My biggest problem is that it wires up my nervous system. For you too?


Senior Member
Brisbane, Australia
@judyinthesky These can be the symptoms of rapid gastric emptying (RGE), something that is far more common than delayed gastric emptying (gastroparesis). RGE (more commonly known as dumping syndrome but I have seen it described as 'Gastroparesis-like Syndrome' too) is seen a lot in 'Functional Dyspepsia', and can be diagnosed by a Gastric Emptying Scintigraphy test. Having pancreatic insufficiency as well can just add to the symptoms.

(For all intents and purposes, Functional Dyspepsia and gastroparesis can be indistinguishable from each other. With dumping syndrome, undigested food enters the small intestine, which draws in too much water from surrounding blood vessels and intestinal tissue.

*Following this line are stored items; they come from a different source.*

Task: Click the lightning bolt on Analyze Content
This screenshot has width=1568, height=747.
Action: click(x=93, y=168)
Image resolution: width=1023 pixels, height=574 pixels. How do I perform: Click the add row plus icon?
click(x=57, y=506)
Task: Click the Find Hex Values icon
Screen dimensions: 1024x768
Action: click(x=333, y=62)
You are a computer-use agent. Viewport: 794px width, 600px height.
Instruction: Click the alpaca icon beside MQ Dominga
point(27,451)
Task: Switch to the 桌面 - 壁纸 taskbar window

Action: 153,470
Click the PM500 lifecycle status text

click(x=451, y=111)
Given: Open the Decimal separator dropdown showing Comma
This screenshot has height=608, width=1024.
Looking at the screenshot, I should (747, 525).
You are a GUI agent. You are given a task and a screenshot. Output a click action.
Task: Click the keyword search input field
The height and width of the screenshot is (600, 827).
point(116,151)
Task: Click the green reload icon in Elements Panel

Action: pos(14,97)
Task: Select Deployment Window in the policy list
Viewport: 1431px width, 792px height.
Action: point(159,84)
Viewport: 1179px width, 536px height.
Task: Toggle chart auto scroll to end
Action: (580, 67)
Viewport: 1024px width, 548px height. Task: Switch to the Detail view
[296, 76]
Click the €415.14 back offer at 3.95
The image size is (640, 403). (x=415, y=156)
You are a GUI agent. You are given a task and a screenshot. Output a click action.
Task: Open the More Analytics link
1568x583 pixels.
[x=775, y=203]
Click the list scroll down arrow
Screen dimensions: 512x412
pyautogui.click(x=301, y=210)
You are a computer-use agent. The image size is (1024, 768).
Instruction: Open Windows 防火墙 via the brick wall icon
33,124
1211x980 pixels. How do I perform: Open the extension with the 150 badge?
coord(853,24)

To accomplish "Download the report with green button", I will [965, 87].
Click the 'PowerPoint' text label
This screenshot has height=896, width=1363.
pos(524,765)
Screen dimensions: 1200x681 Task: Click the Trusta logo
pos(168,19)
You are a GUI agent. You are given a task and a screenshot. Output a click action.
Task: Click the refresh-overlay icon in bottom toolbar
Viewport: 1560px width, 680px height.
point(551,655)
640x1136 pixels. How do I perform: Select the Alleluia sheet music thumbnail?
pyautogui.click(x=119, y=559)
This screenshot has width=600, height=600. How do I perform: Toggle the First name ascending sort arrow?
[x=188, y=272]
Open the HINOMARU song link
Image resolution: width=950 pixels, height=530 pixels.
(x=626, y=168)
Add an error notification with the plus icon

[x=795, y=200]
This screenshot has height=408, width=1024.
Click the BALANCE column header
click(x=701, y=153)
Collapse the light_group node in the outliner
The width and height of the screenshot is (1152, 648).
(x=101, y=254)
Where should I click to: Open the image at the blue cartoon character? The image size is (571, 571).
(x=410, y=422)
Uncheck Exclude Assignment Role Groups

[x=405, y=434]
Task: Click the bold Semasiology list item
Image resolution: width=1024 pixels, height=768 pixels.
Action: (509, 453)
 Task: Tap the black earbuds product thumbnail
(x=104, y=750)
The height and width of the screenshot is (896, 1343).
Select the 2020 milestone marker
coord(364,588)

This can cause significant bloating and bowel cramps and lead to diarrhea, nausea, and vomiting, as well as symptoms in other parts of the body, such as light-headedness, dizziness, flushing, and an irregular heart rate. Early satiety is common, and hypoglycemia can also be an issue in some cases)

There's a few things that can be tried for this. A 'grazing diet' can be effective. RGE often involves impaired gastric accommodation though which allows the food to sink too quickly to the bottom of the stomach for emptying into the duodenum before sufficient predigestion has taken place (the first image taken in a GES test may show the majority of food is already towards the bottom of the stomach - the intragastric meal distribution).

Taking a med known to improve gastric accommodation (buspirone is one)) and taking pancreatic enzymes (such as Creon) with meals can help alleviate symptoms in many cases. Some people find increasing their fibre intake also helps to slow the rate of gastric emptying.

Duodenal inflammation can be part of the pathology in Functional Dyspepsia, and involve increased eosinophil and mast cell counts in duodenum biopsies so steroids and typical mast cell activation meds can be beneficial. This is proving to be the case in gastroparesis too but these things are not routinely tested for.

Having a wired up nervous system feeling with it is quite possibly tied into also having orthostatic intolerance issues as well, such as POTS or Autonomic Neuropathy along with it all


Senior Member
United Kingdom
Fast forward a year later I've become intolerant to almost every food or supplement/med I ingest. Basically my whole body feels like it becomes inflamed.

In case it helps anyone this was my experience too, and it turned out I do have MCAS. And I was also put off MCAS by the fact antihistamines don't appear to do anything for me, nor do I exhibit the 'standard' reactions (such as hives, rashes etc). Mine are more CFS and body-ache related, as well as things like GI symptoms, but I can also get the sort of blood/cardiovascular symptoms you talk about.

All this is to say, I wouldn't rule out MCAS just because of a lack of a response to antihistamines. The first thing my doctor said when I told him I reacted to everything was "MCAS" and that turned out to be the case.